> _Task requirements_: Exact copies of all the records are to be output.

=== Begin Enclosure ===

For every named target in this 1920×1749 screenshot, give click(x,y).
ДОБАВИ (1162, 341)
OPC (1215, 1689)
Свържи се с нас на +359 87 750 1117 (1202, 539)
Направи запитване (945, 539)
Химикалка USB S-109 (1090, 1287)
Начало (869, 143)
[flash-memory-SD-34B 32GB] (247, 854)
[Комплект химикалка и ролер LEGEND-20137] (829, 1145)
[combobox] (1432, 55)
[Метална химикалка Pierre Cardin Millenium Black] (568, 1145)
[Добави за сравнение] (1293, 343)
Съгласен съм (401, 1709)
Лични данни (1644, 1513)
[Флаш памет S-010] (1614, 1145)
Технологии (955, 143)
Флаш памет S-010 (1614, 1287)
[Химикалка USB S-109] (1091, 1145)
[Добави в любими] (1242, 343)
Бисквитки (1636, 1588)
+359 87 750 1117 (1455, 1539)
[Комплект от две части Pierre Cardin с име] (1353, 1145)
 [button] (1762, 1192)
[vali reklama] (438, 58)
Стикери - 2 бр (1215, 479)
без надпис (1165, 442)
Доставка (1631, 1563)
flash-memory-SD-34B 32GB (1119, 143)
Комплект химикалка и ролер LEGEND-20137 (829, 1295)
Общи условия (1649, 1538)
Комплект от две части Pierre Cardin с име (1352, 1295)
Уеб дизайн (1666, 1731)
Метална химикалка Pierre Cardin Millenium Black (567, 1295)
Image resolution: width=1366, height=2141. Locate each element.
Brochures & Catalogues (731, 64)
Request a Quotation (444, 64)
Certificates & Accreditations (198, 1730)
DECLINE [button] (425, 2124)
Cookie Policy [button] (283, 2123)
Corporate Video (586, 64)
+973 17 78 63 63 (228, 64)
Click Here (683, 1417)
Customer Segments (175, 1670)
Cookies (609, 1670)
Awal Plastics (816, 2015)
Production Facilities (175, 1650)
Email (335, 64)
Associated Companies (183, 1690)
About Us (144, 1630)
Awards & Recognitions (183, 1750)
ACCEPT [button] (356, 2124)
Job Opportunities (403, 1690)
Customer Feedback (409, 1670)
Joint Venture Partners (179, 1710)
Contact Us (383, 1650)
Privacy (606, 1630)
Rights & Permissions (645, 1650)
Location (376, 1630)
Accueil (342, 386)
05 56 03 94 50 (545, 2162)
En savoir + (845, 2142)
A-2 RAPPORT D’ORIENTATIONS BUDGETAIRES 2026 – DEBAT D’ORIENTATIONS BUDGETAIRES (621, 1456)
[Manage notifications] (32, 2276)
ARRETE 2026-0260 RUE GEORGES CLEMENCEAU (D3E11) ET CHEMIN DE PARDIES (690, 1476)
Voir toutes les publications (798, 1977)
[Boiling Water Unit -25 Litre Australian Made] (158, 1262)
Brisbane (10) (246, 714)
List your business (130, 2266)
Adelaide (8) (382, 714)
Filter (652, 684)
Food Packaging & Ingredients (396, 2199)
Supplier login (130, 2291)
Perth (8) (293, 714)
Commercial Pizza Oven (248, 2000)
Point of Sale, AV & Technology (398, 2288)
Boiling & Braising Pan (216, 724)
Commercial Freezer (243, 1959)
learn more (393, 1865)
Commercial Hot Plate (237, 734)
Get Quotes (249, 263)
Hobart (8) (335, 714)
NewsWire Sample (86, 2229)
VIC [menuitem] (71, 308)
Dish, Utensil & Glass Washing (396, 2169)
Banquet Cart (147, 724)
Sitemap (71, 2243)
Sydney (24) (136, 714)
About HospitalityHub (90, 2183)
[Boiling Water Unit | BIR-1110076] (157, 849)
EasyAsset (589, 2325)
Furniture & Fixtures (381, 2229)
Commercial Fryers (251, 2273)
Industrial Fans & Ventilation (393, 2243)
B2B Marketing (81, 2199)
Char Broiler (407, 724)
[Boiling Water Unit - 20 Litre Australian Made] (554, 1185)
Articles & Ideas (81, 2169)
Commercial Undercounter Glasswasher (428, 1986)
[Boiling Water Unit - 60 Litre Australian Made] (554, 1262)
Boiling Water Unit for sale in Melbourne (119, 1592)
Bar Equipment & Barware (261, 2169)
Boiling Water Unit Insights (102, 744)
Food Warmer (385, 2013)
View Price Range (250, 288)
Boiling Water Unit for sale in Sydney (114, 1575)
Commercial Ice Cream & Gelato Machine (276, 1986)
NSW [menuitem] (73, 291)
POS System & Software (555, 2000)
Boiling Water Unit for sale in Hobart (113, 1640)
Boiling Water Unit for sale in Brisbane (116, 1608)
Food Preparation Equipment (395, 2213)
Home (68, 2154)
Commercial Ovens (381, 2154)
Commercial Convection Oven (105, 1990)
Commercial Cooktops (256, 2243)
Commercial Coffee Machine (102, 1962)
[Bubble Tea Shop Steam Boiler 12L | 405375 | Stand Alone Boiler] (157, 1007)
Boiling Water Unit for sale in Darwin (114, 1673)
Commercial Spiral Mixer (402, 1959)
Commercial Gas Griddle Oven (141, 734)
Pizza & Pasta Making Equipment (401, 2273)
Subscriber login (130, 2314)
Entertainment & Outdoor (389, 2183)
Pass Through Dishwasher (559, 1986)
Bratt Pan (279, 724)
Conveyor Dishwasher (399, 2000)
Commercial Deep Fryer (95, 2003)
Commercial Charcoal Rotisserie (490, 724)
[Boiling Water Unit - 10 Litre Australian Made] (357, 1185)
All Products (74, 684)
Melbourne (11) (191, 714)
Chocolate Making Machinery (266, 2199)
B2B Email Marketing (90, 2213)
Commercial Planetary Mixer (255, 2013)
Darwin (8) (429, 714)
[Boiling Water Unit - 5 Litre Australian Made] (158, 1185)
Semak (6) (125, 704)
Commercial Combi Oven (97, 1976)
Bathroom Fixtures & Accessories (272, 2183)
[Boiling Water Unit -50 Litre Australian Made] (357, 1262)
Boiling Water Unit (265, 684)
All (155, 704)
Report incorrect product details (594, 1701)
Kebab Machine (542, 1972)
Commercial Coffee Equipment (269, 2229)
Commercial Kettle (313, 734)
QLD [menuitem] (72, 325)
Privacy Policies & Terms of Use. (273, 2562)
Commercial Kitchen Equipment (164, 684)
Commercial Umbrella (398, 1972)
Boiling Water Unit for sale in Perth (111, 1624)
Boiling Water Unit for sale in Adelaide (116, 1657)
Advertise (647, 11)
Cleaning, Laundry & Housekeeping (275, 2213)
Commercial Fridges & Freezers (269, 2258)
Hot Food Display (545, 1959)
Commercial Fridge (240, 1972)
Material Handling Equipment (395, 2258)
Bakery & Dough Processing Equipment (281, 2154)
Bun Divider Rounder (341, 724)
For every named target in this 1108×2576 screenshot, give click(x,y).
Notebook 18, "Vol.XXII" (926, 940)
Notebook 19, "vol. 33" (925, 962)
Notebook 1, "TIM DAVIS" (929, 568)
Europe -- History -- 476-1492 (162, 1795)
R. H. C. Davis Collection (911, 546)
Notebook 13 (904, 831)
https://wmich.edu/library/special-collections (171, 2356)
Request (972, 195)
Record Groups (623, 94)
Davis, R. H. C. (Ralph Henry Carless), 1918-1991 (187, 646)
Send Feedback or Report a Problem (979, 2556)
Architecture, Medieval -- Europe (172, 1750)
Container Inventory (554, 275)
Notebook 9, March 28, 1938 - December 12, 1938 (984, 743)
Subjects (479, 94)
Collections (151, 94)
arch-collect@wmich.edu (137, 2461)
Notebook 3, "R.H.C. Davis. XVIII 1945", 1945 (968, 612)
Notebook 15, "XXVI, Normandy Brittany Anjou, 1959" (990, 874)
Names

=== End Enclosure ===

> _Reply to the exercise_:
For every named target in this 1920×1749 screenshot, give click(x,y).
ДОБАВИ (1162, 341)
OPC (1215, 1689)
Свържи се с нас на +359 87 750 1117 (1202, 539)
Направи запитване (945, 539)
Химикалка USB S-109 (1090, 1287)
Начало (869, 143)
[flash-memory-SD-34B 32GB] (247, 854)
[Комплект химикалка и ролер LEGEND-20137] (829, 1145)
[combobox] (1432, 55)
[Метална химикалка Pierre Cardin Millenium Black] (568, 1145)
[Добави за сравнение] (1293, 343)
Съгласен съм (401, 1709)
Лични данни (1644, 1513)
[Флаш памет S-010] (1614, 1145)
Технологии (955, 143)
Флаш памет S-010 (1614, 1287)
[Химикалка USB S-109] (1091, 1145)
[Добави в любими] (1242, 343)
Бисквитки (1636, 1588)
+359 87 750 1117 (1455, 1539)
[Комплект от две части Pierre Cardin с име] (1353, 1145)
 [button] (1762, 1192)
[vali reklama] (438, 58)
Стикери - 2 бр (1215, 479)
без надпис (1165, 442)
Доставка (1631, 1563)
flash-memory-SD-34B 32GB (1119, 143)
Комплект химикалка и ролер LEGEND-20137 (829, 1295)
Общи условия (1649, 1538)
Комплект от две части Pierre Cardin с име (1352, 1295)
Уеб дизайн (1666, 1731)
Метална химикалка Pierre Cardin Millenium Black (567, 1295)
Image resolution: width=1366, height=2141. Locate each element.
Brochures & Catalogues (731, 64)
Request a Quotation (444, 64)
Certificates & Accreditations (198, 1730)
DECLINE [button] (425, 2124)
Cookie Policy [button] (283, 2123)
Corporate Video (586, 64)
+973 17 78 63 63 (228, 64)
Click Here (683, 1417)
Customer Segments (175, 1670)
Cookies (609, 1670)
Awal Plastics (816, 2015)
Production Facilities (175, 1650)
Email (335, 64)
Associated Companies (183, 1690)
About Us (144, 1630)
Awards & Recognitions (183, 1750)
ACCEPT [button] (356, 2124)
Job Opportunities (403, 1690)
Customer Feedback (409, 1670)
Joint Venture Partners (179, 1710)
Contact Us (383, 1650)
Privacy (606, 1630)
Rights & Permissions (645, 1650)
Location (376, 1630)
Accueil (342, 386)
05 56 03 94 50 (545, 2162)
En savoir + (845, 2142)
A-2 RAPPORT D’ORIENTATIONS BUDGETAIRES 2026 – DEBAT D’ORIENTATIONS BUDGETAIRES (621, 1456)
[Manage notifications] (32, 2276)
ARRETE 2026-0260 RUE GEORGES CLEMENCEAU (D3E11) ET CHEMIN DE PARDIES (690, 1476)
Voir toutes les publications (798, 1977)
[Boiling Water Unit -25 Litre Australian Made] (158, 1262)
Brisbane (10) (246, 714)
List your business (130, 2266)
Adelaide (8) (382, 714)
Filter (652, 684)
Food Packaging & Ingredients (396, 2199)
Supplier login (130, 2291)
Perth (8) (293, 714)
Commercial Pizza Oven (248, 2000)
Point of Sale, AV & Technology (398, 2288)
Boiling & Braising Pan (216, 724)
Commercial Freezer (243, 1959)
learn more (393, 1865)
Commercial Hot Plate (237, 734)
Get Quotes (249, 263)
Hobart (8) (335, 714)
NewsWire Sample (86, 2229)
VIC [menuitem] (71, 308)
Dish, Utensil & Glass Washing (396, 2169)
Banquet Cart (147, 724)
Sitemap (71, 2243)
Sydney (24) (136, 714)
About HospitalityHub (90, 2183)
[Boiling Water Unit | BIR-1110076] (157, 849)
EasyAsset (589, 2325)
Furniture & Fixtures (381, 2229)
Commercial Fryers (251, 2273)
Industrial Fans & Ventilation (393, 2243)
B2B Marketing (81, 2199)
Char Broiler (407, 724)
[Boiling Water Unit - 20 Litre Australian Made] (554, 1185)
Articles & Ideas (81, 2169)
Commercial Undercounter Glasswasher (428, 1986)
[Boiling Water Unit - 60 Litre Australian Made] (554, 1262)
Boiling Water Unit for sale in Melbourne (119, 1592)
Bar Equipment & Barware (261, 2169)
Boiling Water Unit Insights (102, 744)
Food Warmer (385, 2013)
View Price Range (250, 288)
Boiling Water Unit for sale in Sydney (114, 1575)
Commercial Ice Cream & Gelato Machine (276, 1986)
NSW [menuitem] (73, 291)
POS System & Software (555, 2000)
Boiling Water Unit for sale in Hobart (113, 1640)
Boiling Water Unit for sale in Brisbane (116, 1608)
Food Preparation Equipment (395, 2213)
Home (68, 2154)
Commercial Ovens (381, 2154)
Commercial Convection Oven (105, 1990)
Commercial Cooktops (256, 2243)
Commercial Coffee Machine (102, 1962)
[Bubble Tea Shop Steam Boiler 12L | 405375 | Stand Alone Boiler] (157, 1007)
Boiling Water Unit for sale in Darwin (114, 1673)
Commercial Spiral Mixer (402, 1959)
Commercial Gas Griddle Oven (141, 734)
Pizza & Pasta Making Equipment (401, 2273)
Subscriber login (130, 2314)
Entertainment & Outdoor (389, 2183)
Pass Through Dishwasher (559, 1986)
Bratt Pan (279, 724)
Conveyor Dishwasher (399, 2000)
Commercial Deep Fryer (95, 2003)
Commercial Charcoal Rotisserie (490, 724)
[Boiling Water Unit - 10 Litre Australian Made] (357, 1185)
All Products (74, 684)
Melbourne (11) (191, 714)
Chocolate Making Machinery (266, 2199)
B2B Email Marketing (90, 2213)
Commercial Planetary Mixer (255, 2013)
Darwin (8) (429, 714)
[Boiling Water Unit - 5 Litre Australian Made] (158, 1185)
Semak (6) (125, 704)
Commercial Combi Oven (97, 1976)
Bathroom Fixtures & Accessories (272, 2183)
[Boiling Water Unit -50 Litre Australian Made] (357, 1262)
Boiling Water Unit (265, 684)
All (155, 704)
Report incorrect product details (594, 1701)
Kebab Machine (542, 1972)
Commercial Coffee Equipment (269, 2229)
Commercial Kettle (313, 734)
QLD [menuitem] (72, 325)
Privacy Policies & Terms of Use. (273, 2562)
Commercial Kitchen Equipment (164, 684)
Commercial Umbrella (398, 1972)
Boiling Water Unit for sale in Perth (111, 1624)
Boiling Water Unit for sale in Adelaide (116, 1657)
Advertise (647, 11)
Cleaning, Laundry & Housekeeping (275, 2213)
Commercial Fridges & Freezers (269, 2258)
Hot Food Display (545, 1959)
Commercial Fridge (240, 1972)
Material Handling Equipment (395, 2258)
Bakery & Dough Processing Equipment (281, 2154)
Bun Divider Rounder (341, 724)
For every named target in this 1108×2576 screenshot, give click(x,y).
Notebook 18, "Vol.XXII" (926, 940)
Notebook 19, "vol. 33" (925, 962)
Notebook 1, "TIM DAVIS" (929, 568)
Europe -- History -- 476-1492 (162, 1795)
R. H. C. Davis Collection (911, 546)
Notebook 13 (904, 831)
https://wmich.edu/library/special-collections (171, 2356)
Request (972, 195)
Record Groups (623, 94)
Davis, R. H. C. (Ralph Henry Carless), 1918-1991 (187, 646)
Send Feedback or Report a Problem (979, 2556)
Architecture, Medieval -- Europe (172, 1750)
Container Inventory (554, 275)
Notebook 9, March 28, 1938 - December 12, 1938 (984, 743)
Subjects (479, 94)
Collections (151, 94)
arch-collect@wmich.edu (137, 2461)
Notebook 3, "R.H.C. Davis. XVIII 1945", 1945 (968, 612)
Notebook 15, "XXVI, Normandy Brittany Anjou, 1959" (990, 874)
Names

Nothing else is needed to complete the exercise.